PROBLEM REQUIREMENTS -> Begin at the line that has "Instruction: Switch to the Current tab", stop after the line that has "759x905 pixels. How", and print exactly those lines from the records below, without any pictures.

MATERIAL TO PROCESS ->
-*-
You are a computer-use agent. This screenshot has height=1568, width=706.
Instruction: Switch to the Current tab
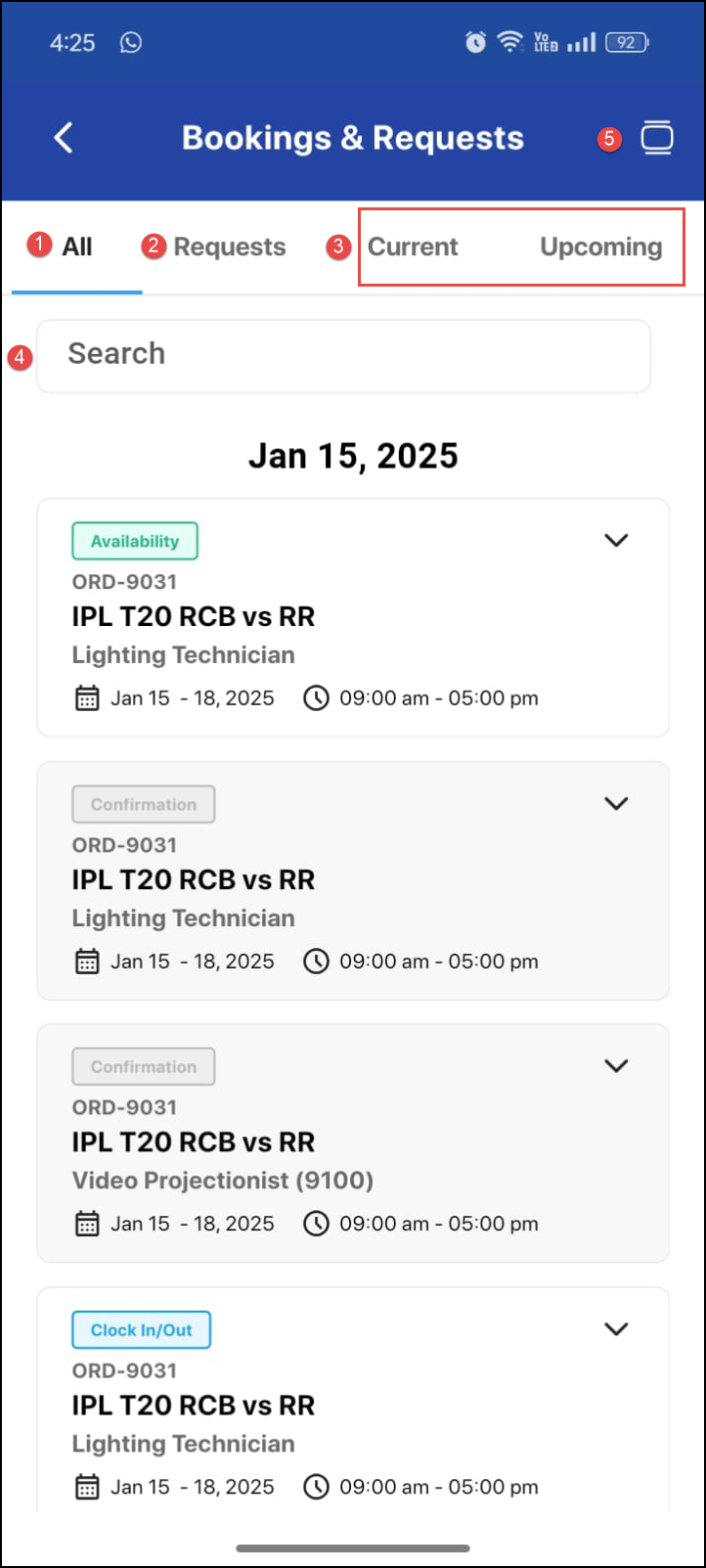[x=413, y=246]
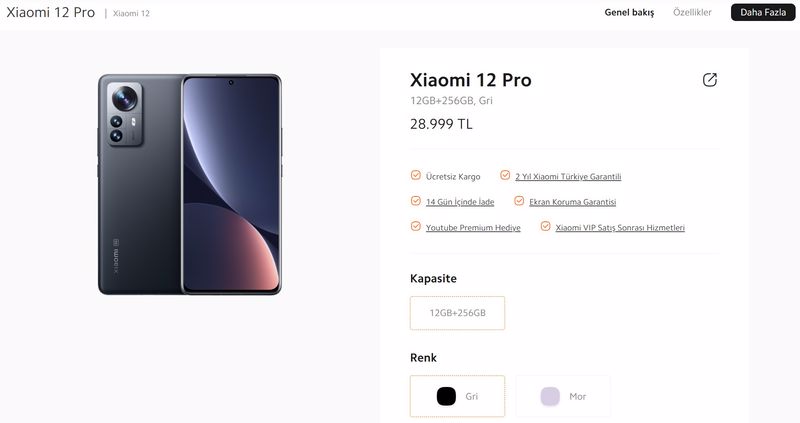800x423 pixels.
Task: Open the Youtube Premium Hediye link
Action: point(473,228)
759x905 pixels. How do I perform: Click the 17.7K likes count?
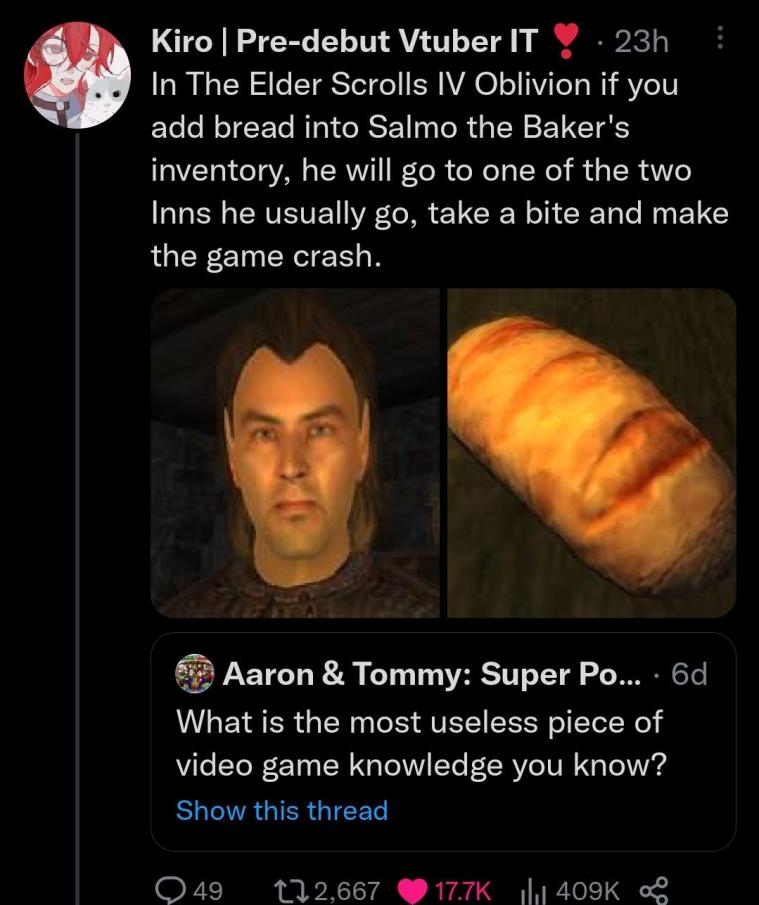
-*-
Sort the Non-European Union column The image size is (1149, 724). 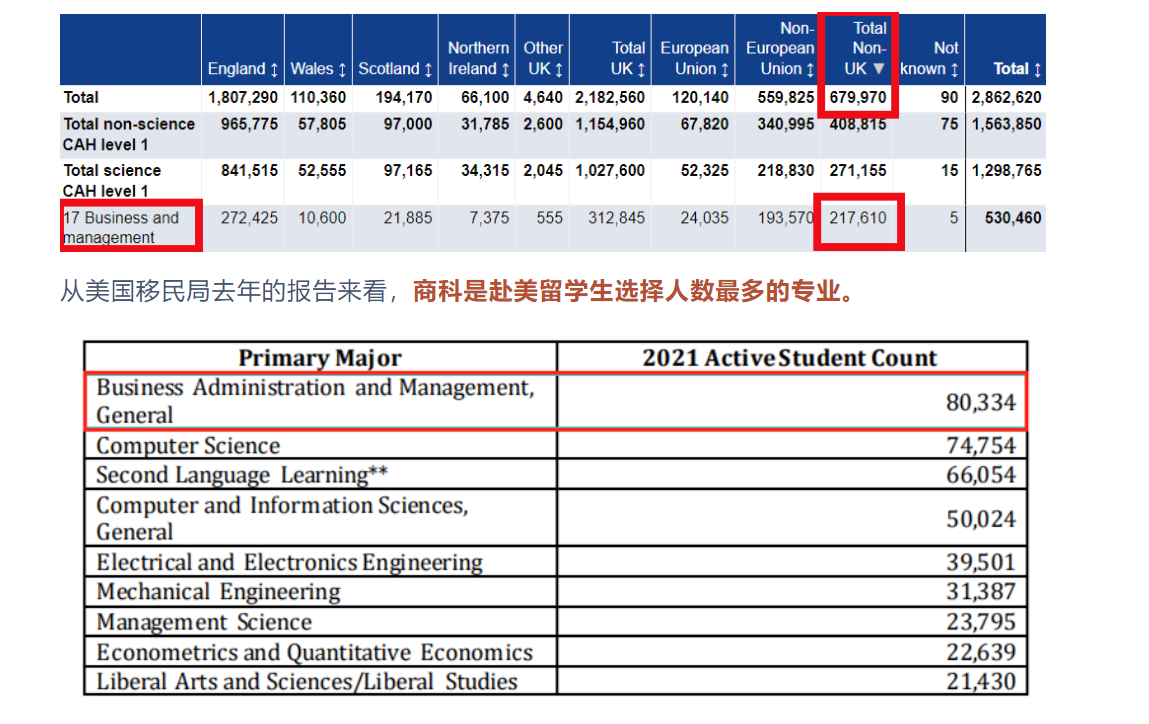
-*-
EXPECTED ANSWER ->
Instruction: Switch to the Current tab
[x=413, y=246]
800x423 pixels.
Task: Open the Youtube Premium Hediye link
Action: point(473,228)
759x905 pixels. How do I perform: Click the 17.7K likes count?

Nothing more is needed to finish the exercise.